Las torres del palacio de Rubí vibraban con los ecos de la batalla. El cielo comenzaba a teñirse de humo cuando un sirviente irrumpió en los jardines, jadeando, con el rostro cubierto de polvo.

—¡Majestad… el palacio está siendo atacado!

La reina detuvo su andar. Por un instante, su rostro mostró el peso de la noticia, pero solo fue un suspiro lo que dejó escapar antes de girarse hacia su hija. Lucía seguía jugando entre las flores, ajena al caos que se cernía.

La reina se arrodilló frente a ella, acariciándole las mejillas con ternura.

—¿Recuerdas el lugar secreto que tu padre te mostró? —preguntó suavemente.

—Sí, madre… me dijo que era nuestro secreto especial.

—Muy bien. ¿Qué te parece si jugamos a las escondidas? Yo cuento, y tú te escondes allí… pero prométeme algo, mi estrella: no salgas, pase lo que pase. No importa lo que escuches, tú no salgas, ¿entendido?

—Está bien, madre… lo prometo.

La reina sonrió con dulzura fingida y se cubrió los ojos.

—Uno… dos… tres…

Lucía corrió sin mirar atrás, sus pasos veloces la guiaron por los setos conocidos del laberinto. Al llegar al corazón oculto, empujó la puerta secreta y entró en la habitación, Cerró la puerta con cuidado. Se sentó en la cama, abrazando sus piernas, y esperó en silencio… creyendo que era solo un juego.

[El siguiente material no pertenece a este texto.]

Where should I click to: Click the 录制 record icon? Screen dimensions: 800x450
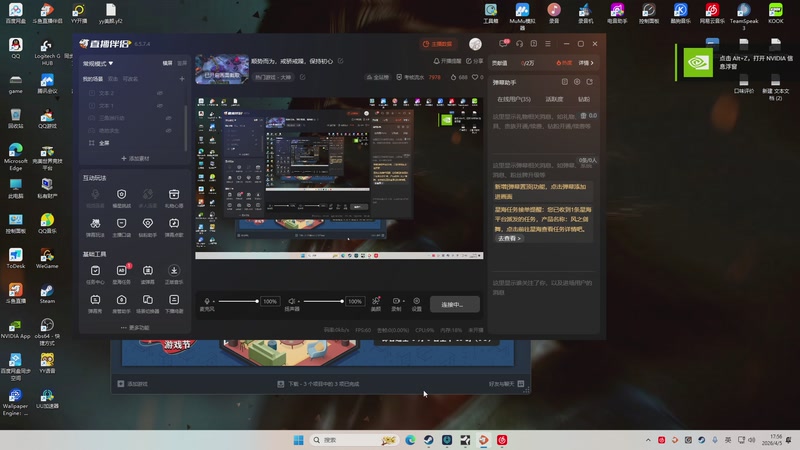397,302
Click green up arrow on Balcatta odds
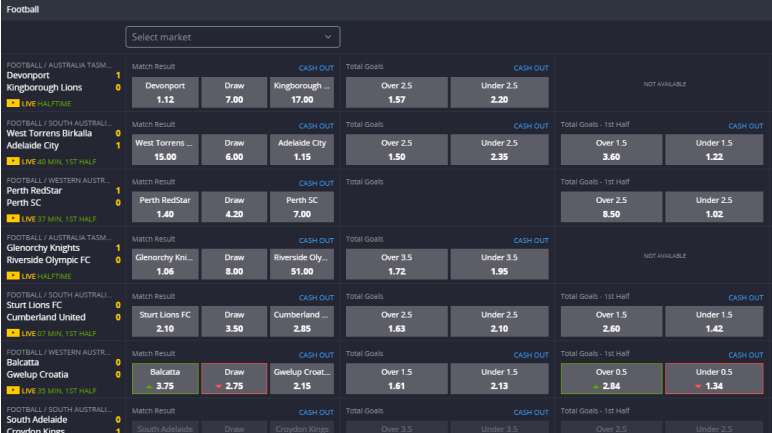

Mientras tanto, la reina dejó de contar. Se puso de pie, su expresión endurecida por la determinación. Siguió al sirviente por los corredores, donde los ecos del combate se acercaban. Al pasar por una sala adornada con tapices ancestrales, arrancó una espada del muro. El metal aún estaba frío… pero no por mucho tiempo.

—Si Rubí debe caer —susurró con firmeza—, lo hará luchando.

Y sin más palabras, se lanzó hacia el estruendo del acero y los gritos, lista para escribir el final de una era con su propia espada.

El salón del trono temblaba con cada impacto. Las columnas de mármol reflejaban el fuego que comenzaba a devorar los tapices reales, y las estatuas parecían testigos mudos del fin de una era. En el centro de todo, el rey Arturo luchaba como si el reino aún dependiera solo de él… y quizá así era.

Su espada —la misma que había blandido en batallas legendarias— trazaba arcos firmes, precisos, como si bailara al ritmo de la guerra. Su capa desgarrada ondeaba con cada giro, manchada de sangre y humo, pero su postura seguía erguida. Un enemigo se abalanzó con lanza en mano, pero el rey giró sobre su talón, desarmándolo con un solo golpe, y lo derribó sin perder el aliento.

—¡Por Rubí! —bramó, su voz resonando en las paredes como un trueno.

Varios enemigos vacilaron, intimidados no por la corona, sino por el fuego que ardía en sus ojos. Arturo no peleaba por gloria ni por venganza. Luchaba por su hija. Por su reina. Por la memoria de lo que ese palacio alguna vez significó.

Cada golpe que daba no era solo un acto de guerra, sino una promesa silenciosa: mientras él respirara, el corazón de Rubí no se rendiría.